Virtualisation: what is it?

Posted on 12 Apr 2017 by Jonny Williamson

The term virtualisation has been around since the 1960s, but many people are still unclear on what it means and how it applies to their business.

Stock Image - Technology Data Server Computer IT - image courtesy of Pixabay.
Virtualisation is the ability to make one computer look like many computers, each running different applications – image courtesy of Pixabay.

In the simplest sense, virtualisation is the ability to make one computer look like many computers, each running different applications. Instead of having a separate computer system and server for email, ERP, business intelligence, purchasing and FSM (field service management), for example, each application resides on one system.

In a practical sense, the advantage is clear. A business only has one server to manage, rather than half a dozen or more.

The example that Jason Andersen, vice president of business line management at global fault tolerant computer servers and software company, Stratus Technologies, offers is an average large supermarket.

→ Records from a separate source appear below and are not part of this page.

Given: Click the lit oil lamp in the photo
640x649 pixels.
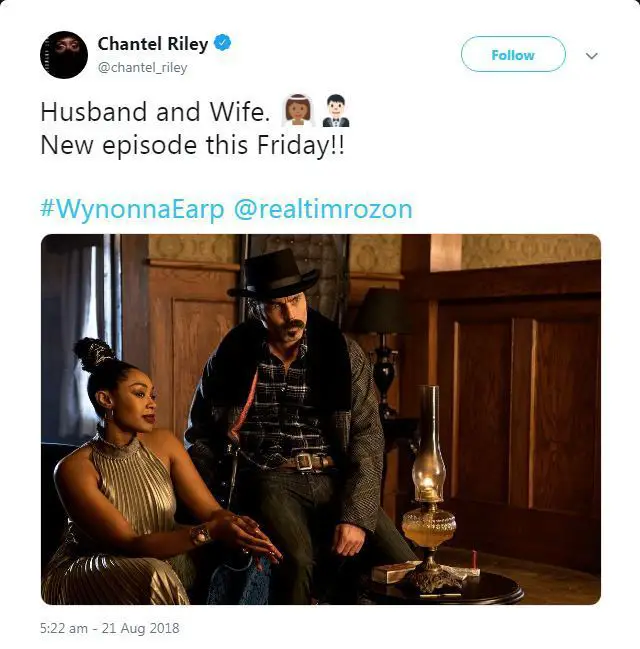Looking at the screenshot, I should 429,488.
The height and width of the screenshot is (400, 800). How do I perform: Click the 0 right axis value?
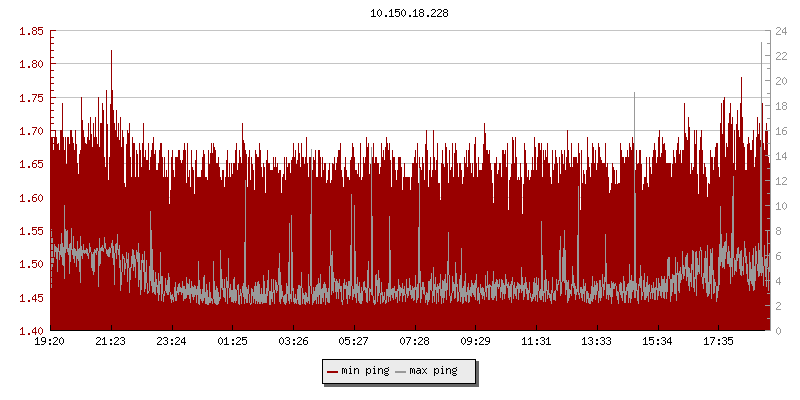coord(778,331)
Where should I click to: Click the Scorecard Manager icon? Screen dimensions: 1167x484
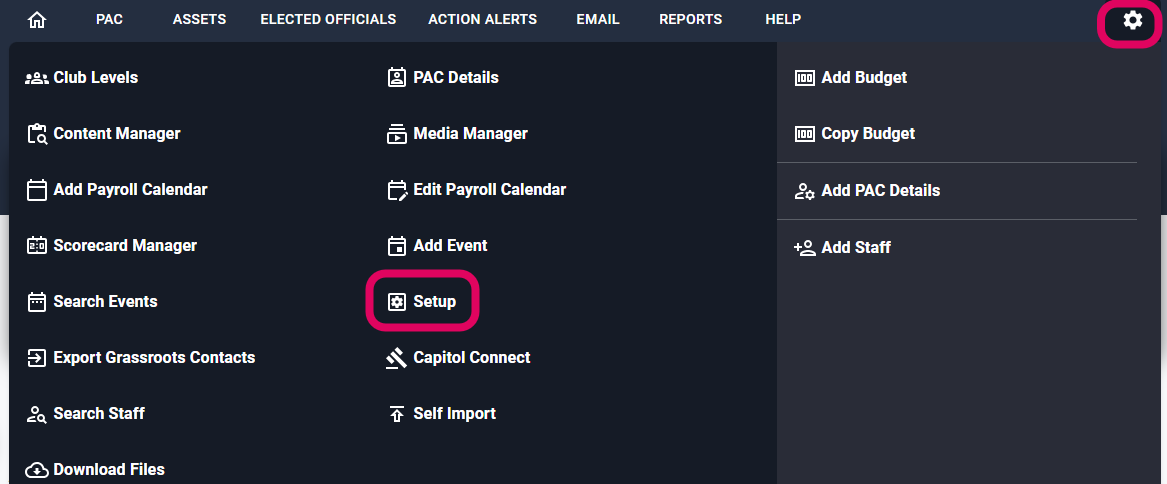pos(37,246)
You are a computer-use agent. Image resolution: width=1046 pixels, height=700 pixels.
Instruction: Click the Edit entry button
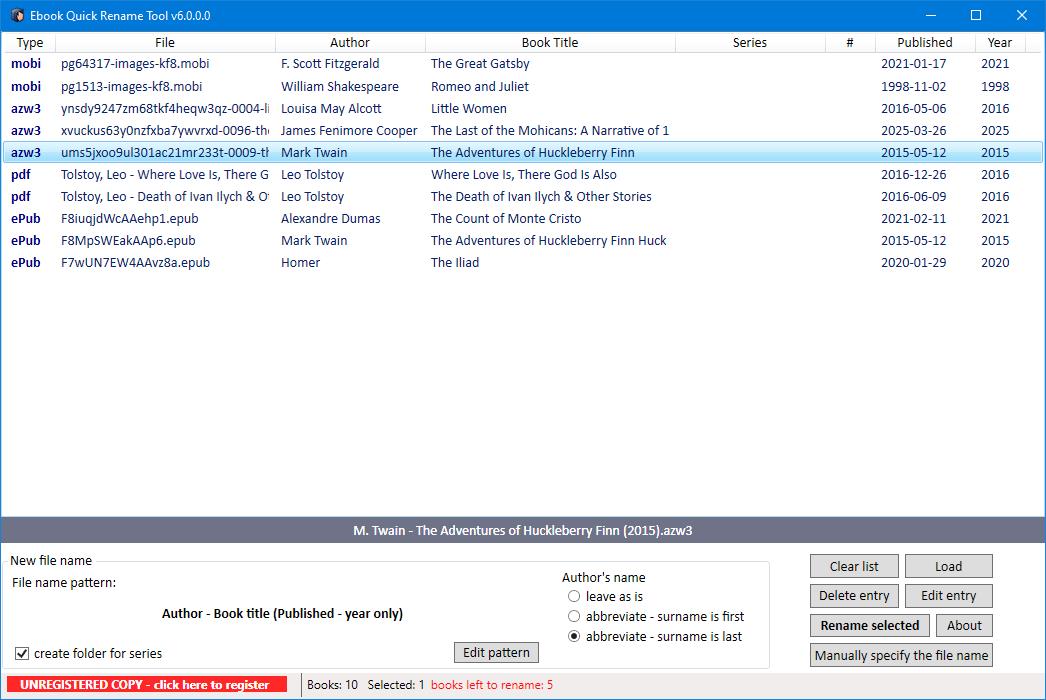(948, 595)
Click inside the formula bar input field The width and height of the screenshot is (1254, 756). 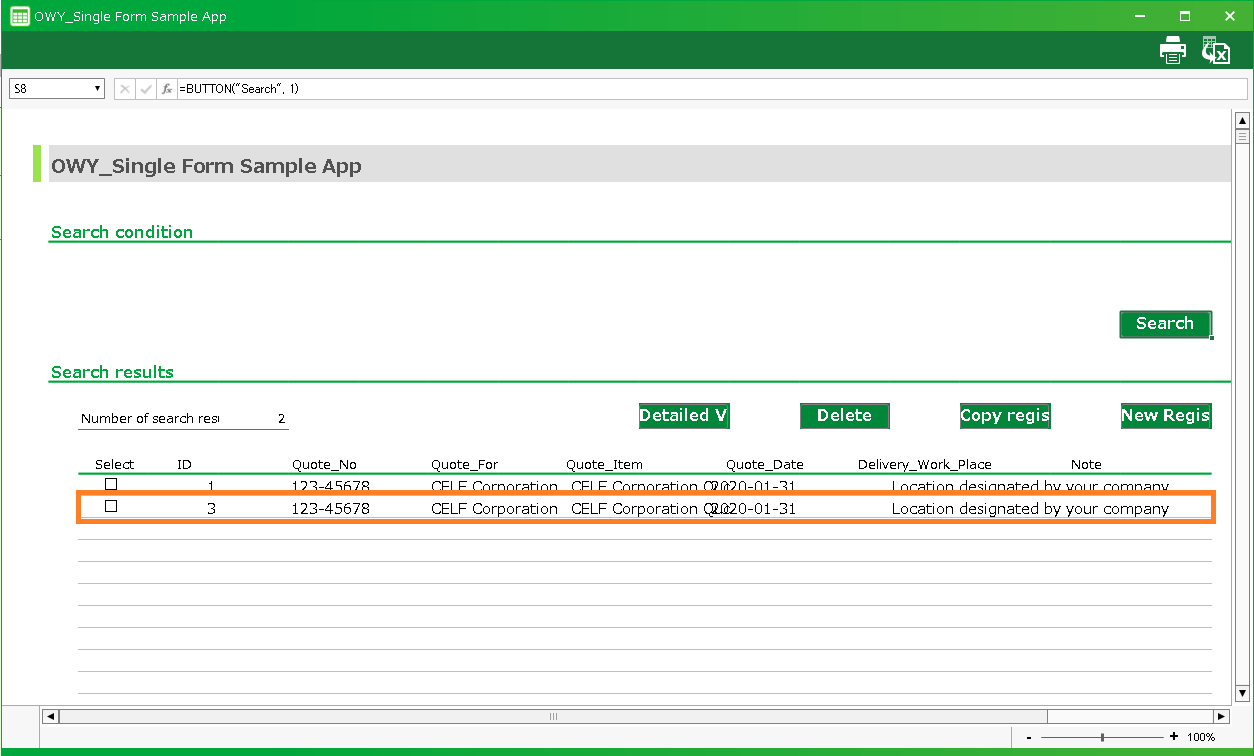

“Each supermarket will have upwards of almost 30 servers in it, and many of them will be supported by individual systems running separate applications. Consider the amount of hardware being run and energy consumed. When the supermarket started, it probably had one server, which ran all the tills. Then, a pharmacy was installed which required a separate system because of the sensitive data being held.

“Every new extension to the business required another database, another application, another server, and it just proliferates. That’s a scenario I think resonates with many manufacturers. What virtualisation allows you to do is rather than have dozens of servers, you would get down to three or four, even one in some cases.”

Eggs in a basket

Andersen continues: “Once a business has put all its systems on one server, it doesn’t want it to fail. That’s where hyper-reliability and redundancy comes in. If you have 24 servers, generally four of them absolutely can’t go down under any circumstances. Should one or more of the other 20 go down for a few minutes, it’s typically not a major issue. Yet, once those four get mixed in with the other 20, by association, they all become critical.

“That’s where ‘lockstep’ technology comes in. When you lockstep, you mirror everything that comes into the server on both a primary and a failover system. Every single piece of data goes through the exact same channel. Should the primary system fail, the failover picks up in milliseconds, they operate in perfect synchronicity.”